Even while many of his union’s members voted for Donald J. Trump in the 2016 presidential election and again in 2020, Mr. Conway remained a steadfast supporter of the Democrats, endorsing Hillary Clinton for president in 2016 and Mr. Biden in 2020.

After the first Biden-Trump debate, in 2020, Mr. Conway accompanied Mr. Biden on a train trip to Pittsburgh from Cleveland, where the debate was held. Along the way, they discussed infrastructure and the need to invest both in high-profile, shovel-ready projects and long-term efforts that might not come to fruition for decades.

A year later he accompanied Marty Walsh, the secretary of labor. on a bus campaign to promote Mr. Biden’s pandemic recovery efforts, including the CHIPS and Science Act, the Infrastructure Investment and Jobs Act and the Inflation Reduction Act — all of which, thanks in part to Mr. Conway’s input, included significant investments in steel-friendly infrastructure.

“Tom was someone I confided in,” Mr. Biden said in a statement after Mr. Conway’s death. “He had my absolute trust. I knew that if I was doing a good job, he’d tell me — and if I needed to do better, he’d tell me that, too.”

Thomas Michael Conway was born on Feb. 14, 1952, in Newark. His parents were both union members — his father, Thomas, worked for the operating engineers union, and his mother, Eleanor (Hadden) Conway, worked as a secretary for a trucking company and helped organize her office under the Teamsters.

His marriage to Linda Conway ended in divorce. In addition to his sons Justin and Philip, he is survived by his partner, Carol Murphy; another son, Tommy; and six grandchildren.

Mr. Conway spent four years in the Air Force as an aircraft mechanic, work that he continued after he left the service in 1974. Four years later, Bethlehem Steel recruited him to work as a millwright in the company’s Burns Harbor coke plant in northwest Indiana. He soon became involved in the steelworkers union, joining Local 6787.

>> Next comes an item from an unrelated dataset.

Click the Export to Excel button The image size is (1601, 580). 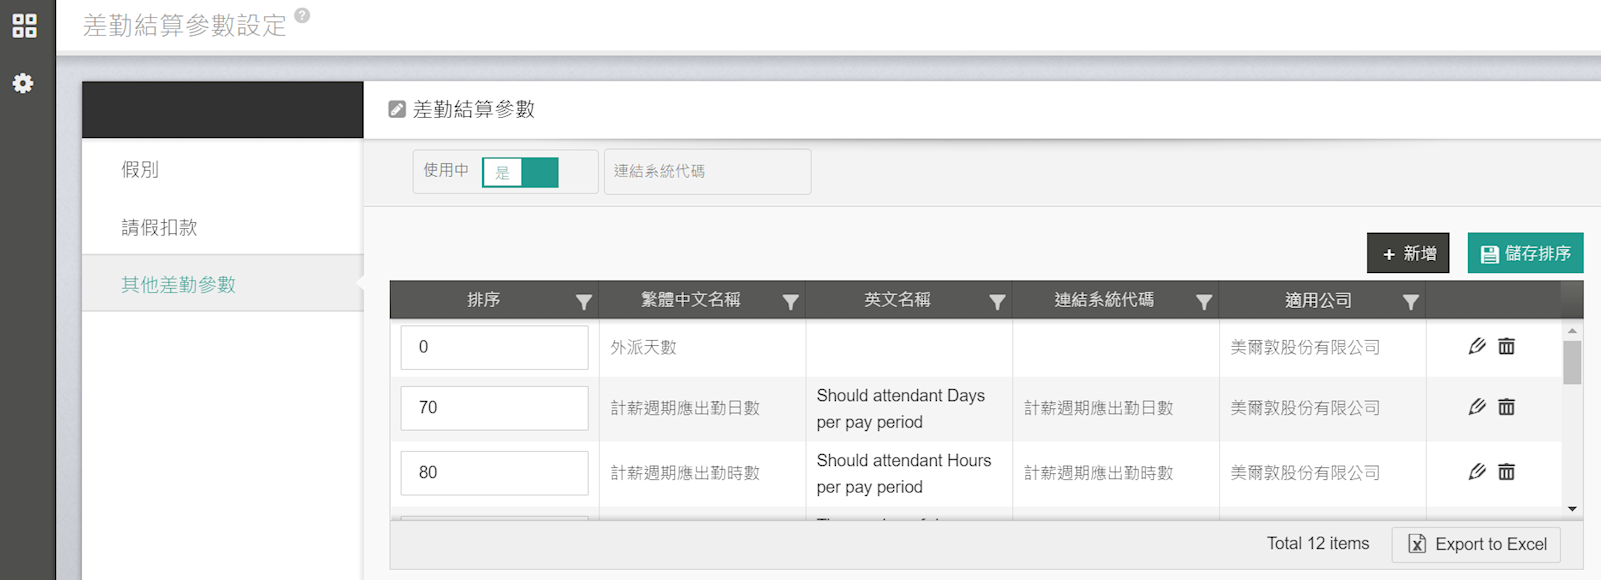coord(1476,544)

There he met David McCall, a fellow young union member. They realized that they shared the same birthday and many of the same interests. They rose through the union ranks together, with Mr. McCall replacing Mr. Conway as vice president in 2019. On Tuesday the Steelworkers announced that Mr. McCall would succeed him as president.

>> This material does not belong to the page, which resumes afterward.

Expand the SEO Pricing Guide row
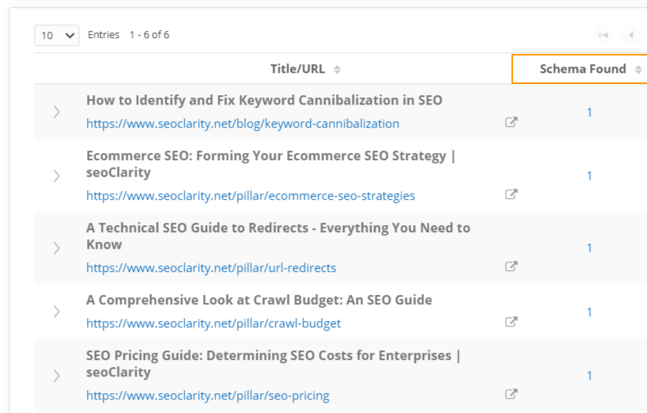This screenshot has width=647, height=413. pos(57,376)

Mr. Conway’s work as a union leader began almost immediately. When Bethlehem Steel tried to lay off workers during the economic downturn of the late 1970s, he helped his local push back, persuading the company to first cut nonunion contractors. In the end, no union members lost their jobs.

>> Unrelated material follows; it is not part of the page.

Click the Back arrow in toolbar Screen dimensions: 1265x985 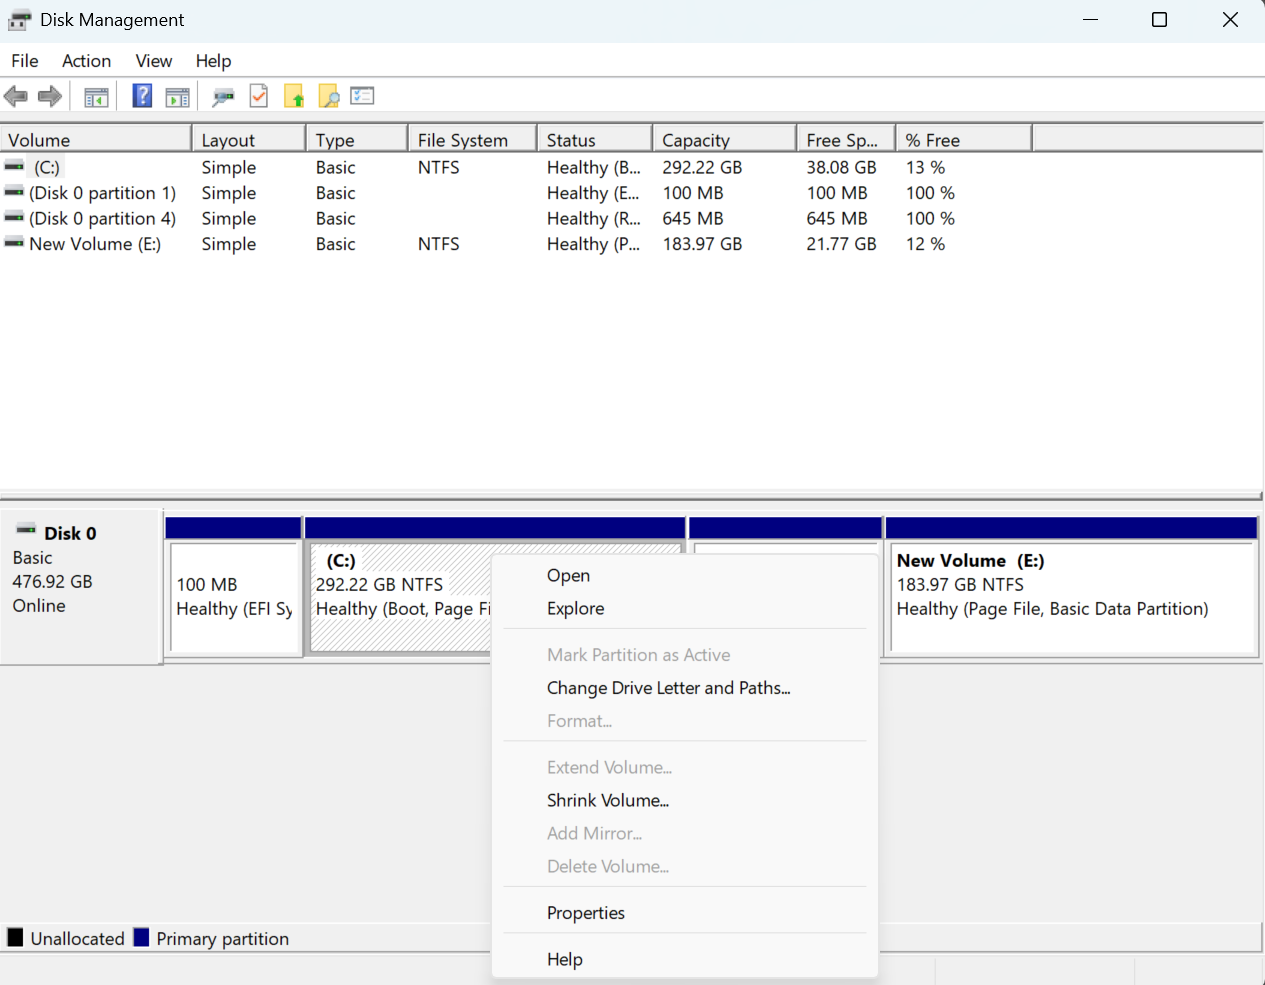[x=16, y=97]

He moved from the local to the union’s international staff in 1987, and in 2005 he became its vice president for administration. He also served as the secretary of the union’s Basic Steel Industry Conference, which designed negotiating strategies and set policy agendas for local and state lobbying efforts.

Mr. Conway saw the Biden administration’s infrastructure agenda as the culmination of decades of efforts on the part of unions like his to reinvigorate American manufacturing through large-scale public investment.

Even before the president signed the legislation, Mr. Conway was working the phones for his locals, lining up companies behind potential projects. Among other things, he arranged for US Wind, a renewable energy company, to manufacture turbines at a former Bethlehem Steel plant near Baltimore, creating 500 jobs.

“Tom Conway helped build unions all across the country,” the president said in his statement. “He made our nation fairer. He made our nation stronger. And I will miss him dearly.”